Fra il 1515 e il 1535 vi si trasferisce la confraternita dei mastri
sartori, già eretta nella chiesa di San Giovanni a Mare e poi trasferita
in quella del convento di San Francesco di Paola. Nel 1725 il suo sito è
indicato vicino al sopportico della dogana de grani.
Nel giugno 1990, durante scavi
condotti nella chiesa nel quadro di ricerche tese al recupero dei resti del
palazzo di Arechi, viene rinvenuto un gruzzolo di monete composto da 51
follari di rame, 6 denari d’argento e 7 tarì d’oro. La stratificazione delle
strutture murarie rivela una fase romana, che completa in parte le
informazioni sulle terme del I-II secolo già note; possenti mura in
laterizio di recupero, assegnabili alla costruzione arechiana, in parte
utilizzate come fondazioni della chiesa stessa; tracce di un balneum
posteriore alla fase longobarda; un battuto pavimentale riconducibile
all’età angioina; tracce che lasciano intuire la presenza di botteghe
artigiane nella fase immediatamente precedente la costruzione dell’oratorio
di Pacilio Surdo, circostanza quest’ultima confermata da documenti
d’archivio che trattano di botteghe cedute da Marco Antonio Serluca e da
Ludovico Coduto per la realizzazione dell’accennato ampliamento della prima
metà degli anni ottanta del Cinquecento.
Nella prima edizione di
Salerno Sacra, e in tanti altri autori che da quella pubblicazione
attinsero a piene mani senza alcuna analisi critica delle fonti, questa
chiesa è confusa con San Salvatore de Dogana, detta anche de Fundaco.

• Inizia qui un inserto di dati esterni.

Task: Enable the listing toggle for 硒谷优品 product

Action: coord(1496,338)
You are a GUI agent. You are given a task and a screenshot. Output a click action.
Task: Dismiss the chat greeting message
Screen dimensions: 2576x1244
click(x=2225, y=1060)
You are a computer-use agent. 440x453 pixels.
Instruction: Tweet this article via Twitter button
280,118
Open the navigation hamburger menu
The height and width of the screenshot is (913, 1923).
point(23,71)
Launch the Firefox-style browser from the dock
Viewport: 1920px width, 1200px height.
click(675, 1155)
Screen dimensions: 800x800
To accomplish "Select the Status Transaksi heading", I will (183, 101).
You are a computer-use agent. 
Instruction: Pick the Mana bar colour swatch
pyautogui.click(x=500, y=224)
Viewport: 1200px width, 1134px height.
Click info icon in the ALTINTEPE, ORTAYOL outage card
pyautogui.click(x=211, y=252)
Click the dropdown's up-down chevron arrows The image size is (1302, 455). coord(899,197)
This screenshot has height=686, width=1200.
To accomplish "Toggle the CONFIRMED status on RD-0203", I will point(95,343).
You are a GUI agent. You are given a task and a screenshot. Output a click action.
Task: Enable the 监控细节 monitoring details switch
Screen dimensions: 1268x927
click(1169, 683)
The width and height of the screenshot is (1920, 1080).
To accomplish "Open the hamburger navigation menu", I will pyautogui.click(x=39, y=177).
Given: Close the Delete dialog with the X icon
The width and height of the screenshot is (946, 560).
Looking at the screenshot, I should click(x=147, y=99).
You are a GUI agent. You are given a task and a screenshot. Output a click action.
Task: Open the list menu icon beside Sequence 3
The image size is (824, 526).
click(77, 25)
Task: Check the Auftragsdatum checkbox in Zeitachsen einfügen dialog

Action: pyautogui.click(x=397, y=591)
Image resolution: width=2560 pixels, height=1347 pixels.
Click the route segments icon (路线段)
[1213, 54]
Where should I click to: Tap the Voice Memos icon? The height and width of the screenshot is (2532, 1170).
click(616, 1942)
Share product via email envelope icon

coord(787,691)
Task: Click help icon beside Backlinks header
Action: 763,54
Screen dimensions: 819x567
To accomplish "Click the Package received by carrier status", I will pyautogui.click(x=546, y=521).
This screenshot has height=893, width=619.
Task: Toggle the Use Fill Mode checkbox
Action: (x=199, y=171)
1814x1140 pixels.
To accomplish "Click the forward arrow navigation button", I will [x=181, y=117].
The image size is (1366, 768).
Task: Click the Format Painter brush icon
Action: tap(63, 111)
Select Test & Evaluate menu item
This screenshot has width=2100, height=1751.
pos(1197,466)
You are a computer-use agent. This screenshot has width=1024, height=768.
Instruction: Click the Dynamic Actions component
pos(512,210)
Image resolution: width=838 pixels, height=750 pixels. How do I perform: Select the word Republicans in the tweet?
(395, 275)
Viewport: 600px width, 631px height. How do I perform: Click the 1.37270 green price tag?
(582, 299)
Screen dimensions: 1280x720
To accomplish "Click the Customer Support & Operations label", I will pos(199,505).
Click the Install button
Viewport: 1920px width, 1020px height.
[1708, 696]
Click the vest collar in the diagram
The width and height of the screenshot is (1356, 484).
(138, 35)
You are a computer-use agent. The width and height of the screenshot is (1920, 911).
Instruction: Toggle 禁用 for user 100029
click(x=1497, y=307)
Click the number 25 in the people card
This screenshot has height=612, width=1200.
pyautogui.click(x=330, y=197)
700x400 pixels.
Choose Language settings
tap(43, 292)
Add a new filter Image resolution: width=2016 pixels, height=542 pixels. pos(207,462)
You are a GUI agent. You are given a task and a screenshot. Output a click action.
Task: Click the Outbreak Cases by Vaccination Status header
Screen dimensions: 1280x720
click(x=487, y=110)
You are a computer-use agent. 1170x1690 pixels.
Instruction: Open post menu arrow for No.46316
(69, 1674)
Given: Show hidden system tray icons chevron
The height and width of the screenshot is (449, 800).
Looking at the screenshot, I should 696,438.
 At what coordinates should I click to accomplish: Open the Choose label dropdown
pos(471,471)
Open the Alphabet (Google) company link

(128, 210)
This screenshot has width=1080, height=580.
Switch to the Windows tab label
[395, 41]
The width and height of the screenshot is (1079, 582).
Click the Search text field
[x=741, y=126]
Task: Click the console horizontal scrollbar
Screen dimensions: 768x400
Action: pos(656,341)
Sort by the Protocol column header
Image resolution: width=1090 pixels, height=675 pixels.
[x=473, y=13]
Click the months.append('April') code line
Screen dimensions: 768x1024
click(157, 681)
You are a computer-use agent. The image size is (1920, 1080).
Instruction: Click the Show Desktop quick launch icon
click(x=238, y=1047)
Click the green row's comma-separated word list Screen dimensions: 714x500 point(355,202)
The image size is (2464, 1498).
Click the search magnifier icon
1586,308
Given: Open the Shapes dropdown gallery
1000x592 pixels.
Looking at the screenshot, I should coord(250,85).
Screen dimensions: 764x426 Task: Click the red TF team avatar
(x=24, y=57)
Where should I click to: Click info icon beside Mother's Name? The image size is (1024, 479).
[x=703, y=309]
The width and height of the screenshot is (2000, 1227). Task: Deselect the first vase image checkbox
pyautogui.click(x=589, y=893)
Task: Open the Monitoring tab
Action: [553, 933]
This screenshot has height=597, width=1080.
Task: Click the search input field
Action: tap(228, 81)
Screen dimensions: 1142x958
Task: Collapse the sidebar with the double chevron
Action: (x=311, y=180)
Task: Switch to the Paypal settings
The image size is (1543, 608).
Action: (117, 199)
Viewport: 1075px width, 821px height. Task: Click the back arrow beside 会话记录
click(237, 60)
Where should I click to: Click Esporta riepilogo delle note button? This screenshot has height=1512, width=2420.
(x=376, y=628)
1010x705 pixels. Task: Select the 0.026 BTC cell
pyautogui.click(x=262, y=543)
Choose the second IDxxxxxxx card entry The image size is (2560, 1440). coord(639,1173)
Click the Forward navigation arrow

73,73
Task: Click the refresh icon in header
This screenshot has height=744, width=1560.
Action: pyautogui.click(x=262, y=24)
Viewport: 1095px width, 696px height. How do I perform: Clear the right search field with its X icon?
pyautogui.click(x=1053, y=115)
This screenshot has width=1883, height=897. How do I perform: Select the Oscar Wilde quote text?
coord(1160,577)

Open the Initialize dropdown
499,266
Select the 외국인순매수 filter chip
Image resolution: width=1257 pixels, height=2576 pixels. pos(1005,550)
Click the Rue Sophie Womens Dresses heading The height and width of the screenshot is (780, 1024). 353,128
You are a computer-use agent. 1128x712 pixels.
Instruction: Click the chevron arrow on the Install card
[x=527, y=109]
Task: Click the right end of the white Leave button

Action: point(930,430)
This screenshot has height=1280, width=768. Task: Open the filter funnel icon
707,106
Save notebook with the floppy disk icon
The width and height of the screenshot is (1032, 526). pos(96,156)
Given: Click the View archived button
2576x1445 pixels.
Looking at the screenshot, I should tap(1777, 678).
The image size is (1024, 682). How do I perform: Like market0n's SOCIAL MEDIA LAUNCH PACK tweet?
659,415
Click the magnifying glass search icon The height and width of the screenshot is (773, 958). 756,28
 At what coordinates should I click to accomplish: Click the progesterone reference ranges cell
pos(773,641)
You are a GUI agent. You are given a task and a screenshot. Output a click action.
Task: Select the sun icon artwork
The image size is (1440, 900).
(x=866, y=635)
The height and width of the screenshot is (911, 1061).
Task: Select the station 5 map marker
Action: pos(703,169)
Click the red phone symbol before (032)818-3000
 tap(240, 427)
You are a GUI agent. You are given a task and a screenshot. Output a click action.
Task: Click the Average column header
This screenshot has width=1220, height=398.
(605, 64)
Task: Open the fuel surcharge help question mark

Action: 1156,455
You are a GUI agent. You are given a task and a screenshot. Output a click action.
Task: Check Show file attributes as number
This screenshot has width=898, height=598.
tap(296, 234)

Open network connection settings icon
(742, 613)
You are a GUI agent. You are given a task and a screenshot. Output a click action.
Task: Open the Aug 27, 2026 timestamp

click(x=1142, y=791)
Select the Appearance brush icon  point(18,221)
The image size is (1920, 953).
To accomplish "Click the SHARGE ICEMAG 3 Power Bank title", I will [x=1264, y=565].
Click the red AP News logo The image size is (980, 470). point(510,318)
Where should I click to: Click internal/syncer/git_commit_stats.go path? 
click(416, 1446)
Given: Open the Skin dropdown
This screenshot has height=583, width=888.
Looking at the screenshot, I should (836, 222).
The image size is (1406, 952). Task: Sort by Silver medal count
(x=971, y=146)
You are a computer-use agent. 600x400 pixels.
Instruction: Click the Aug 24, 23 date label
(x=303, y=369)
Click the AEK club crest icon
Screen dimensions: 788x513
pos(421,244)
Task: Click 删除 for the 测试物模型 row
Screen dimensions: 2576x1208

L’equivoco nasce dal fatto che un documento del marzo 1268 cita la chiesa di
San Salvatore de Fundaco come posta vicino ad archi, il che fece pensare
all’arco di Arechi, vicino al quale, come abbiamo visto, San Salvatore de
Drapparia è sita; ma quel documento riporta anche un altro elemento che
nessuno fra gli autori che sostiene l’identificazione fra i due luoghi di
culto sembra aver colto: San Salvatore de Fundaco è detta in Giudaica, ossia
nell’area adiacente all’asse viario costituito attualmente dalla via
Giudaica, dalla piazza Sant’Agostino, dal largo Dogana Regia e dalla via
Masuccio Salernitano. Il 29 maggio 1269 il principe Carlo scrive al suo
vicario in Principato per significargli, che, essendo vacante la chiesa di
San Salvatore in Fundico, di cui a lui spetta la nomina del cappellano, egli
la conferisce al chierico Riccardo Scillato, figlio di Tommaso. Nella
relazione della visita pastorale del 1515 è detta oratorium sancti
Salvatoris de dohana, con la precisazione che è maxime vetustum,
di patronato del principe di Salerno. Nel 1567 è detta santo Salvatore
della doana vecchia e si ordina al beneficiato Giulio Villano di
ripararla che gia sta in atto de andare tutta a ruina et da vicini ne è
stata fatta istanza che se ripari, per il pericolo che vi è di cascare et
cascando rovinare gli edifici contigui. Il 15 gennaio 1616, in corso di
visita pastorale, si ordina di non celebrarvi e di ridurla ad uso profano.
Nel 1618 si conferma l’avvenuta sconsacrazione. Il 24 gennaio 1626 per
l’ultima volta si accede al sito della Cappella di San Salvatore de
Dogana, nel territorio parrocchiale dei Santi Dodici Apostoli, semplice
beneficio di patronato Regio.
Ritornando alla nostra San
Salvatore de Drapperia, attualmente essa presenta un aspetto barocco
caratterizzato dal portale sormontato da tre puttini in altorilievo.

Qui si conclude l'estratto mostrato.